After cloning this repository to your local machine, run script0.R. That will set up the libraries, define the functions used, and import the data.

Running app.R will generate a page allowing you to see the clustered data for all available years in table and map form. Run it after running script0.R.

A running version of that app is available online here. Please note that this version has limited availability (25 hours per month). If you want to properly dig into this project, you are encouraged to clone this repository and work on your local machine. shiny_app/app.R contains the code used to generate that version of the visualization engine.

Just the data please...

The file all_clusters.csv has cluster membership using hierarchical clustering (using Ward's method) and k-means clustering, for all available years, on scaled and unscaled data, divided into between 2 and 12 clusters.

The headers for that file are as follows:

When using this data, be sure to filter by a consistent value of k (most important), as well as method and scaled.

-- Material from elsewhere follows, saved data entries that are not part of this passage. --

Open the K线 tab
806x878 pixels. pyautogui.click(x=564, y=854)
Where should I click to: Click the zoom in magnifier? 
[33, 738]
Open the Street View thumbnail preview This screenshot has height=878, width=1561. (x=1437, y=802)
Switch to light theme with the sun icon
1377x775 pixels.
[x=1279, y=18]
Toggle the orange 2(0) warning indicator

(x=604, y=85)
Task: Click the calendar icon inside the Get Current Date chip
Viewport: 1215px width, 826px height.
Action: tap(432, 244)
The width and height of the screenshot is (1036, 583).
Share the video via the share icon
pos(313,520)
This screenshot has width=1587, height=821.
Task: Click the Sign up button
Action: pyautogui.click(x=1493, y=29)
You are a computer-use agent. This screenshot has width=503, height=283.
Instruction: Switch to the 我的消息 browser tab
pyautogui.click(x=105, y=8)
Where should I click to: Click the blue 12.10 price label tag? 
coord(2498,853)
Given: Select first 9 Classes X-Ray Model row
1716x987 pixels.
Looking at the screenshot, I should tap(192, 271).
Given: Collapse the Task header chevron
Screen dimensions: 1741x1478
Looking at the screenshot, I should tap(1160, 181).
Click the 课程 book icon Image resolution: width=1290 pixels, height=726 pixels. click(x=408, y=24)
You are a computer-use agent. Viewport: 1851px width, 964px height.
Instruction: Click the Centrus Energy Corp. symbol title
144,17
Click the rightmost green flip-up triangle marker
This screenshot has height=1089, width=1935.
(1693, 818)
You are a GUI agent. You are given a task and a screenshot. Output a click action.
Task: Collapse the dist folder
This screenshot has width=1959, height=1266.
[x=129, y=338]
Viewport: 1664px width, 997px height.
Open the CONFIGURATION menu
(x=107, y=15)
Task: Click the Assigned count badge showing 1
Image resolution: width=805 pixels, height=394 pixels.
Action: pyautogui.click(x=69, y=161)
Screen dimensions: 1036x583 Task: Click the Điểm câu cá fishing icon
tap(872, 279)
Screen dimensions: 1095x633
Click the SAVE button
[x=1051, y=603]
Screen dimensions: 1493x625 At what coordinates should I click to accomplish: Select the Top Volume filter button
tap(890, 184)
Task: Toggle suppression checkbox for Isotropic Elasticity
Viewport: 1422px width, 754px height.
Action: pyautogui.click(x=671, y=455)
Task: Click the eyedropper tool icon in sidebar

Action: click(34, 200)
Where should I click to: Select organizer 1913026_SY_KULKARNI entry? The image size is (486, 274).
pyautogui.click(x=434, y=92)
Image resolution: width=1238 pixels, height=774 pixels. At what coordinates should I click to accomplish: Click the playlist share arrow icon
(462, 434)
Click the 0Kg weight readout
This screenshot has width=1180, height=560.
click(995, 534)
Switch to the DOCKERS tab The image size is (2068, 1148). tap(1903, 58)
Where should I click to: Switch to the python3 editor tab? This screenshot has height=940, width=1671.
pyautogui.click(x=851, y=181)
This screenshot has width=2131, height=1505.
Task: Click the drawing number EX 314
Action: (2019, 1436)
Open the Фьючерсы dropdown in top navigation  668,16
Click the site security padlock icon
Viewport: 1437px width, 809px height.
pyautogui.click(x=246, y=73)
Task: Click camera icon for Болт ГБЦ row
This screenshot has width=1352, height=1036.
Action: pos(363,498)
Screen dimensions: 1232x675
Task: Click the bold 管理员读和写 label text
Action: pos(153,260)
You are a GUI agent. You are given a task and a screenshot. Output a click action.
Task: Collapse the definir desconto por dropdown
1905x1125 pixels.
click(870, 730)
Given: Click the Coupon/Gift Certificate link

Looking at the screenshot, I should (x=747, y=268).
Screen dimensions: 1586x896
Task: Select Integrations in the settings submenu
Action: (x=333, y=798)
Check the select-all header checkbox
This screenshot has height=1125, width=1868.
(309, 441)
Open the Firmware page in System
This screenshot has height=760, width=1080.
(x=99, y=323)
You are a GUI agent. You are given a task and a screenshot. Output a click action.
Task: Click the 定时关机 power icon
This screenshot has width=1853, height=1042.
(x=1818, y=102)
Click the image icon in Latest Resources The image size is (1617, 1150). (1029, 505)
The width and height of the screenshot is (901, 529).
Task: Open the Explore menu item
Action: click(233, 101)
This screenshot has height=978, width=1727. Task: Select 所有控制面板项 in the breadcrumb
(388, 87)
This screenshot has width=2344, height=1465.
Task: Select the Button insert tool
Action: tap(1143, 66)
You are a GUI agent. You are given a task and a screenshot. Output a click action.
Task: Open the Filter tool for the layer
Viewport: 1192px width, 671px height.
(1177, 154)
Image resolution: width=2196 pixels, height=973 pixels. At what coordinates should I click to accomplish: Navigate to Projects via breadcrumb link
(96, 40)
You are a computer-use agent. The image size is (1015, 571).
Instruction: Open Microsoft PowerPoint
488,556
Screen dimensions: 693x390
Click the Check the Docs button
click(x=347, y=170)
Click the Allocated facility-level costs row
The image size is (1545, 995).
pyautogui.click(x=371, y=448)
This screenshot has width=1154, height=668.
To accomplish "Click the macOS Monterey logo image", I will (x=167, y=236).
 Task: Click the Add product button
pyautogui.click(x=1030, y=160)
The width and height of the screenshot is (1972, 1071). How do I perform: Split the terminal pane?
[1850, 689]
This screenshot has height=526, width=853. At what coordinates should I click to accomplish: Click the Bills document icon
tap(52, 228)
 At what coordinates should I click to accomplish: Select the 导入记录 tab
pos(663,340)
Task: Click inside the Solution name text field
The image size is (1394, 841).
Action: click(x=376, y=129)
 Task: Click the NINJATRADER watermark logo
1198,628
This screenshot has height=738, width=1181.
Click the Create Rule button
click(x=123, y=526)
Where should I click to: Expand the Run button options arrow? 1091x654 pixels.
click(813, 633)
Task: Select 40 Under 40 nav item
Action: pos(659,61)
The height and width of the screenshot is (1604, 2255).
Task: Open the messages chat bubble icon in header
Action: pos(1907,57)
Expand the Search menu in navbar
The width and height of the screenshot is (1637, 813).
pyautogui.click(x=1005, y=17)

Please note that replicating this dataset on your own computer may result in slightly different results when using k-means clustering because the algorithm is non-deterministic.

Bootstrapping

bootstrap_cluster_number.R contains the code to bootstrap the data over all years in an effort to determine how many clusters the data should be divided into. The metrics provide some support for using more clusters rather than fewer, but using more clusters comes at the expense of interpretability.

Comparing model performance

regressions.R is the script used in the paper to compare the performance of regression models with and without cluster membership included. regressions_unscaled.R repeats the exercise with unscaled EFW scores. regressions_lots_of_comparisons.R includes comparisons between models using the overall EFW score and regressions using the area scores.

Clusters over time

The file cluster_membership_over_time.R illustrates a difficulty: the cluster label is somewhat arbitrary. This project partially overcomes this issue by using Venezuela and the United States as fixed points, and relabelling everything so these two countries always have the the same cluster labels (cluster 1 for the United states and cluster k, where k is the number of clusters, for Venezuela). But when k is 4, clusters 2 and 3 can be somewhat scrambled.

For another approach, see this repository focused on this issue.

License

The underlying Economic Freedom of the World data is not my own. Please visit this link for the original source.

The cluster memberships calculated here, as well as the R code used to generate them are licensed under the CC-BY-4.0 license. You are free to share and use the data as you see fit, but I ask that you please cite my work.

Citation

This project is the technical appendix to my paper Clusters of Economic Freedom Revisited in Volume 11 of The Academy of Economics and Finance Journal.